[Intel-gfx] [PATCH] drm/i915/guc: Disable PL1 power limit when loading GuC firmware
Belgaumkar, Vinay
vinay.belgaumkar at intel.com
Sat Mar 25 00:06:33 UTC 2023
On 3/24/2023 4:31 PM, Dixit, Ashutosh wrote:
> On Fri, 24 Mar 2023 11:15:02 -0700, Belgaumkar, Vinay wrote:
> Hi Vinay,
>
> Thanks for the review. Comments inline below.
Sorry about asking the same questions all over again :) Didn't look at
previous versions.
>
>> On 3/15/2023 8:59 PM, Ashutosh Dixit wrote:
>>> On dGfx, the PL1 power limit being enabled and set to a low value results
>>> in a low GPU operating freq. It also negates the freq raise operation which
>>> is done before GuC firmware load. As a result GuC firmware load can time
>>> out. Such timeouts were seen in the GL #8062 bug below (where the PL1 power
>>> limit was enabled and set to a low value). Therefore disable the PL1 power
>>> limit when allowed by HW when loading GuC firmware.
>> v3 label missing in subject.
>>> v2:
>>> - Take mutex (to disallow writes to power1_max) across GuC reset/fw load
>>> - Add hwm_power_max_restore to error return code path
>>>
>>> v3 (Jani N):
>>> - Add/remove explanatory comments
>>> - Function renames
>>> - Type corrections
>>> - Locking annotation
>>>
>>> Link: https://gitlab.freedesktop.org/drm/intel/-/issues/8062
>>> Signed-off-by: Ashutosh Dixit <ashutosh.dixit at intel.com>
>>> ---
>>> drivers/gpu/drm/i915/gt/uc/intel_uc.c | 9 +++++++
>>> drivers/gpu/drm/i915/i915_hwmon.c | 39 +++++++++++++++++++++++++++
>>> drivers/gpu/drm/i915/i915_hwmon.h | 7 +++++
>>> 3 files changed, 55 insertions(+)
>>>
>>> diff --git a/drivers/gpu/drm/i915/gt/uc/intel_uc.c b/drivers/gpu/drm/i915/gt/uc/intel_uc.c
>>> index 4ccb4be4c9cba..aa8e35a5636a0 100644
>>> --- a/drivers/gpu/drm/i915/gt/uc/intel_uc.c
>>> +++ b/drivers/gpu/drm/i915/gt/uc/intel_uc.c
>>> @@ -18,6 +18,7 @@
>>> #include "intel_uc.h"
>>> #include "i915_drv.h"
>>> +#include "i915_hwmon.h"
>>> static const struct intel_uc_ops uc_ops_off;
>>> static const struct intel_uc_ops uc_ops_on;
>>> @@ -461,6 +462,7 @@ static int __uc_init_hw(struct intel_uc *uc)
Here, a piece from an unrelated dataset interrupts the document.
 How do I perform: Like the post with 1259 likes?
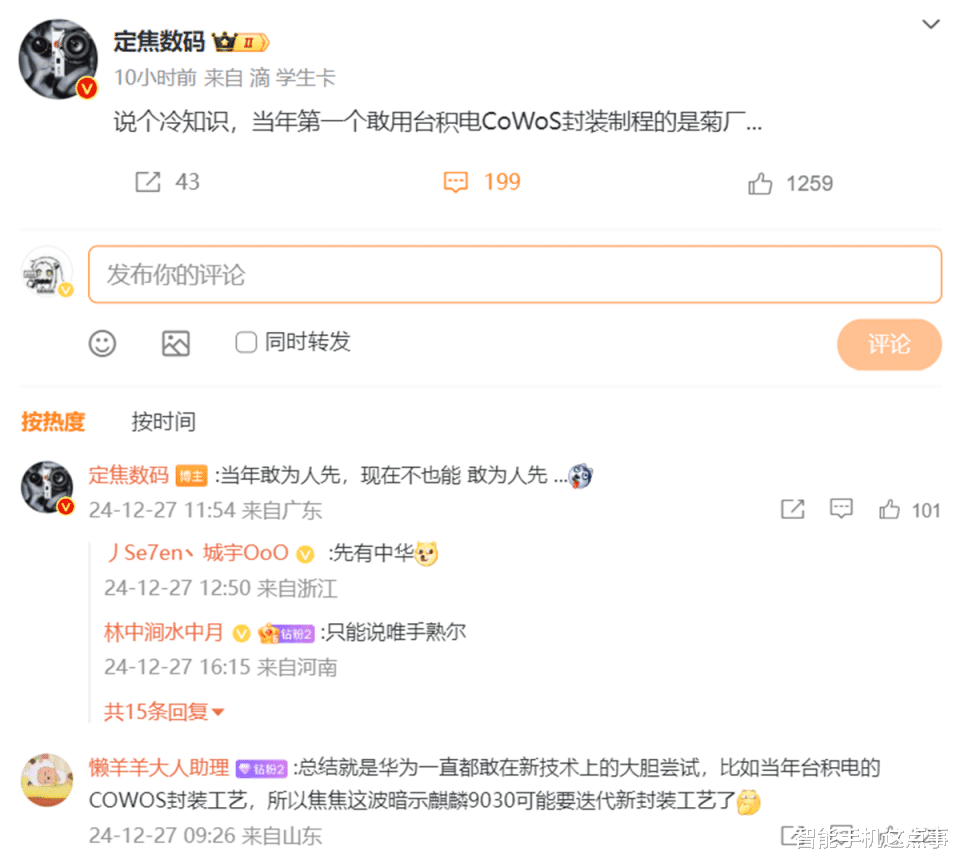[x=760, y=183]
>>> struct intel_guc *guc = &uc->guc;
>>> struct intel_huc *huc = &uc->huc;
>>> int ret, attempts;
>>> + bool pl1en;
>> Init to 'false' here
> See next comment.
>
>>
>>> GEM_BUG_ON(!intel_uc_supports_guc(uc));
>>> GEM_BUG_ON(!intel_uc_wants_guc(uc));
>>> @@ -491,6 +493,9 @@ static int __uc_init_hw(struct intel_uc *uc)
>>> else
>>> attempts = 1;
>>> + /* Disable a potentially low PL1 power limit to allow freq to be
>>> raised */
>>> + i915_hwmon_power_max_disable(gt->i915, &pl1en);
>>> +
>>> intel_rps_raise_unslice(&uc_to_gt(uc)->rps);
>>> while (attempts--) {
>>> @@ -547,6 +552,8 @@ static int __uc_init_hw(struct intel_uc *uc)
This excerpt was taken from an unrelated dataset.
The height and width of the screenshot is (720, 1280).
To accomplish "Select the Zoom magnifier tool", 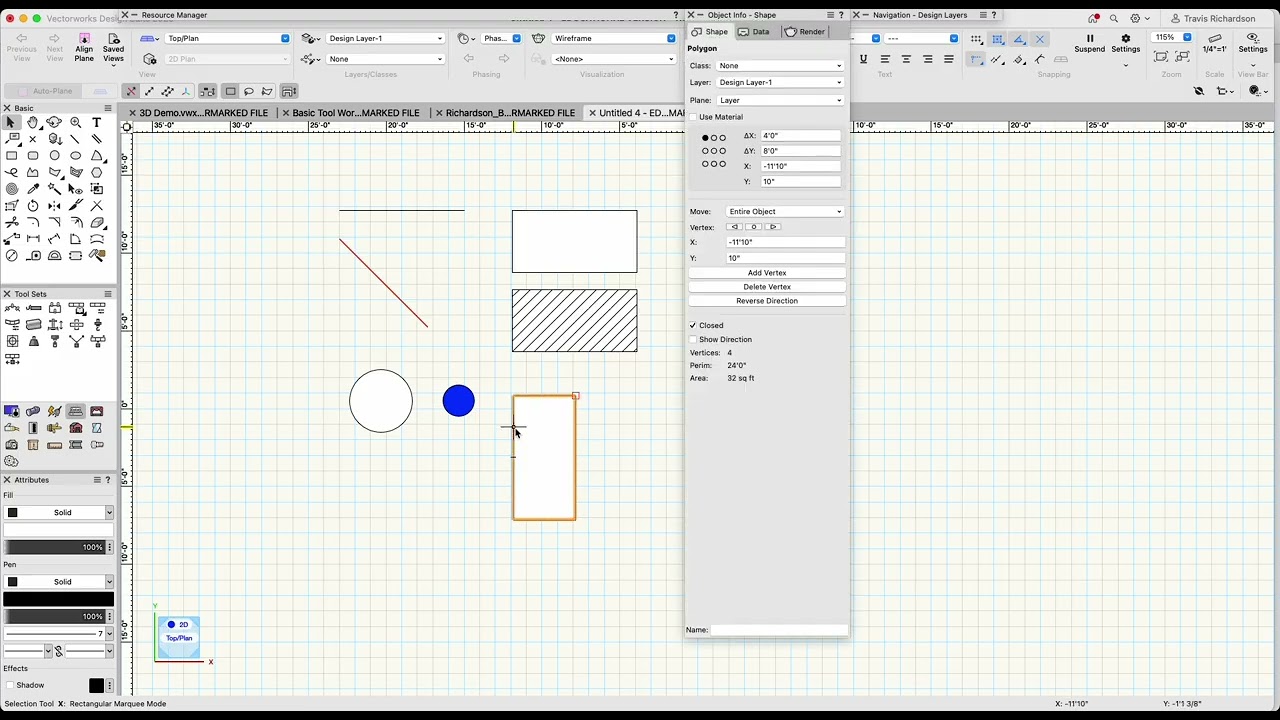I will 75,122.
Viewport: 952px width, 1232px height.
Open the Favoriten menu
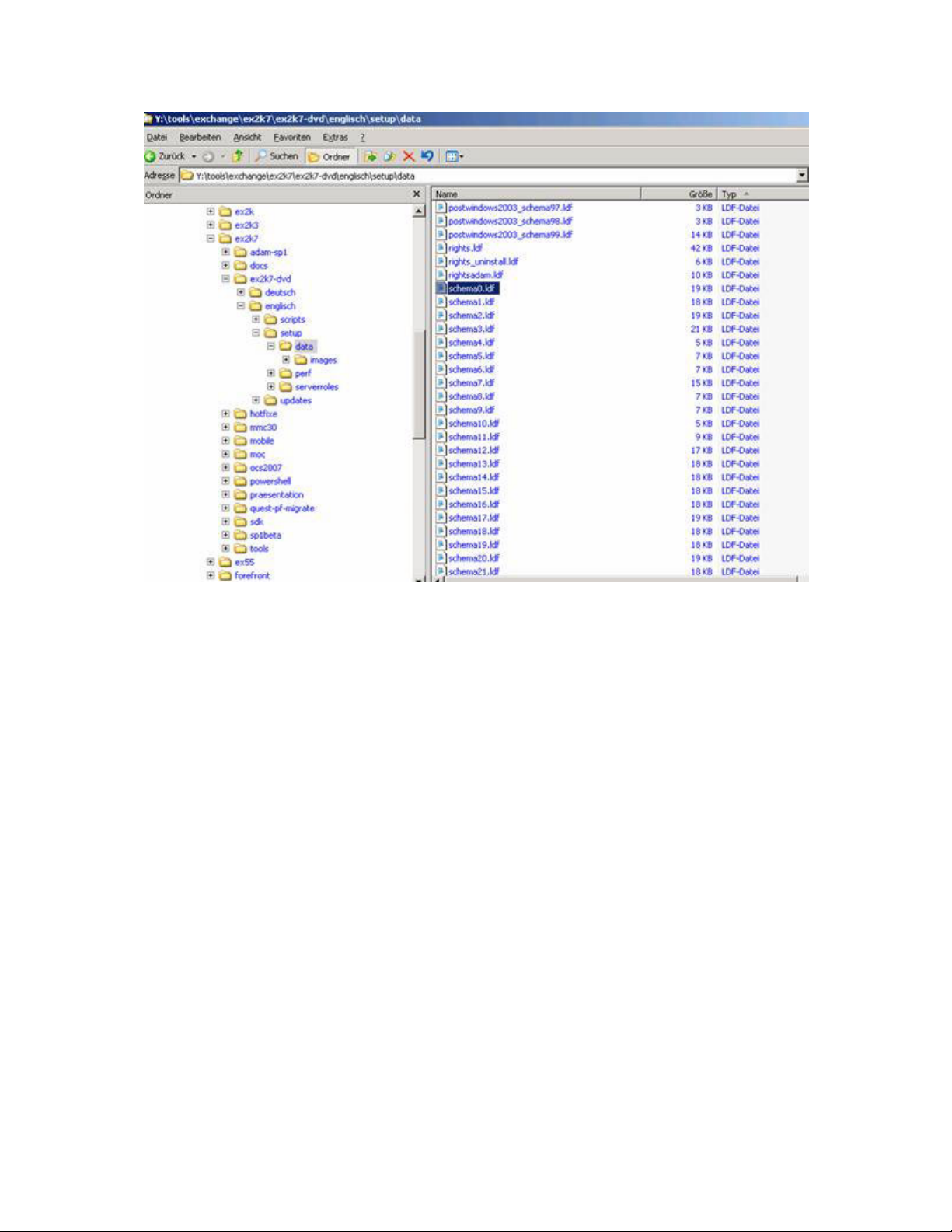pos(291,137)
>>> intel_rps_lower_unslice(&uc_to_gt(uc)->rps);
>>> }
>>> + i915_hwmon_power_max_restore(gt->i915, pl1en);
>>> +
>>> guc_info(guc, "submission %s\n", str_enabled_disabled(intel_uc_uses_guc_submission(uc)));
>>> guc_info(guc, "SLPC %s\n", str_enabled_disabled(intel_uc_uses_guc_slpc(uc)));
>>> @@ -563,6 +570,8 @@ static int __uc_init_hw(struct intel_uc *uc)
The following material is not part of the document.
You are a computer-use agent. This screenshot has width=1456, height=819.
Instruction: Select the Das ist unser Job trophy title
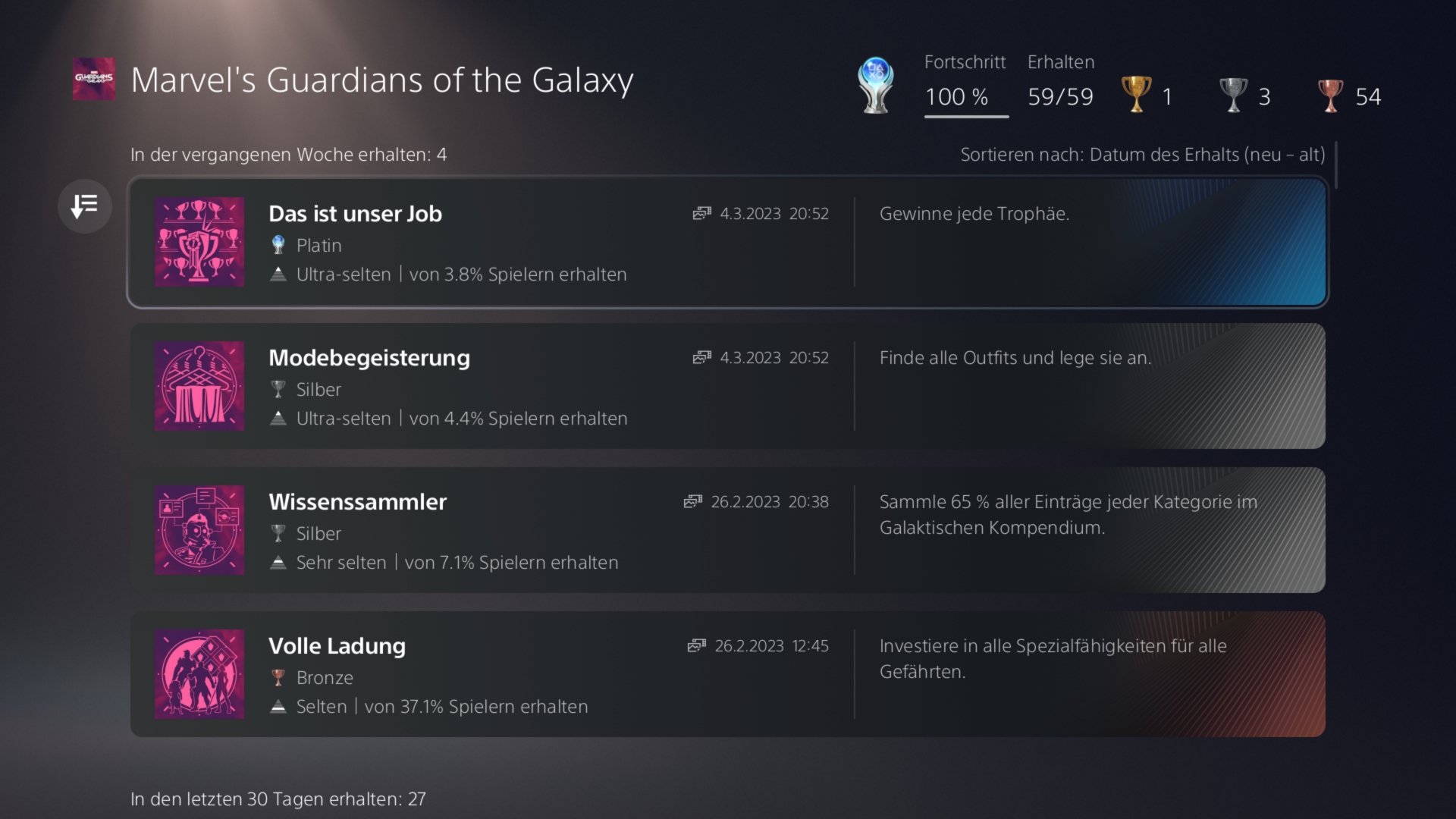[355, 214]
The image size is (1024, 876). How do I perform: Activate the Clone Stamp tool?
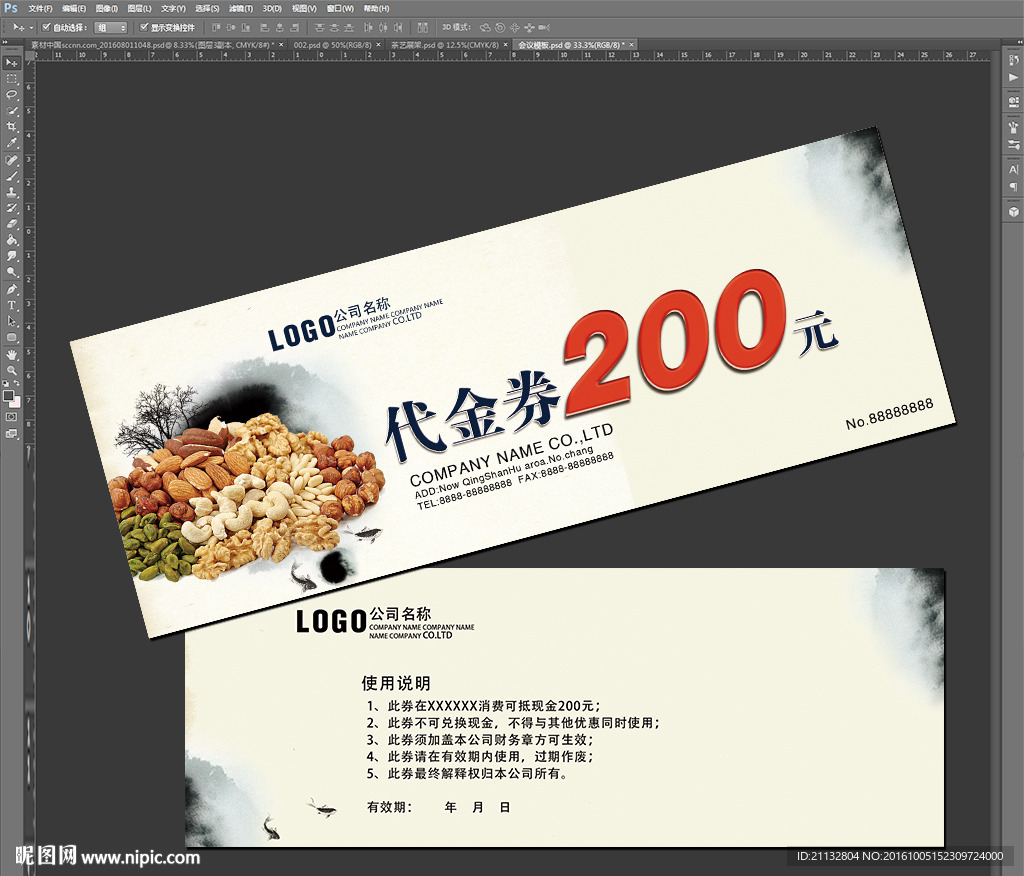12,193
>>> /* Return GT back to RPn */
>>> intel_rps_lower_unslice(&uc_to_gt(uc)->rps);
>>> + i915_hwmon_power_max_restore(gt->i915, pl1en);
>> if (pl1en)
>>
>> i915_hwmon_power_max_enable().
> IMO it's better not to have checks in the main __uc_init_hw() function (if
> we do this we'll need to add 2 checks in __uc_init_hw()). If you really
> want we could do something like this inside
> i915_hwmon_power_max_disable/i915_hwmon_power_max_restore. But for now I
> am not making any changes.
ok.
>
> (I can send a patch with the changes if you want to take a look but IMO it
> will add more logic/code but without real benefits (it will save a rmw if
> the limit was already disabled, but IMO this code is called so infrequently
> (only during GuC resets) as to not have any significant impact)).
>
>>> +
>>> __uc_sanitize(uc);
>>> if (!ret) {
>>> diff --git a/drivers/gpu/drm/i915/i915_hwmon.c b/drivers/gpu/drm/i915/i915_hwmon.c
>>> index ee63a8fd88fc1..769b5bda4d53f 100644
>>> --- a/drivers/gpu/drm/i915/i915_hwmon.c
>>> +++ b/drivers/gpu/drm/i915/i915_hwmon.c
>>> @@ -444,6 +444,45 @@ hwm_power_write(struct hwm_drvdata *ddat, u32 attr, int chan, long val)
>>> }
>>> }
>>> +void i915_hwmon_power_max_disable(struct drm_i915_private *i915, bool
>>> *old)
>> Shouldn't we call this i915_hwmon_package_pl1_disable()?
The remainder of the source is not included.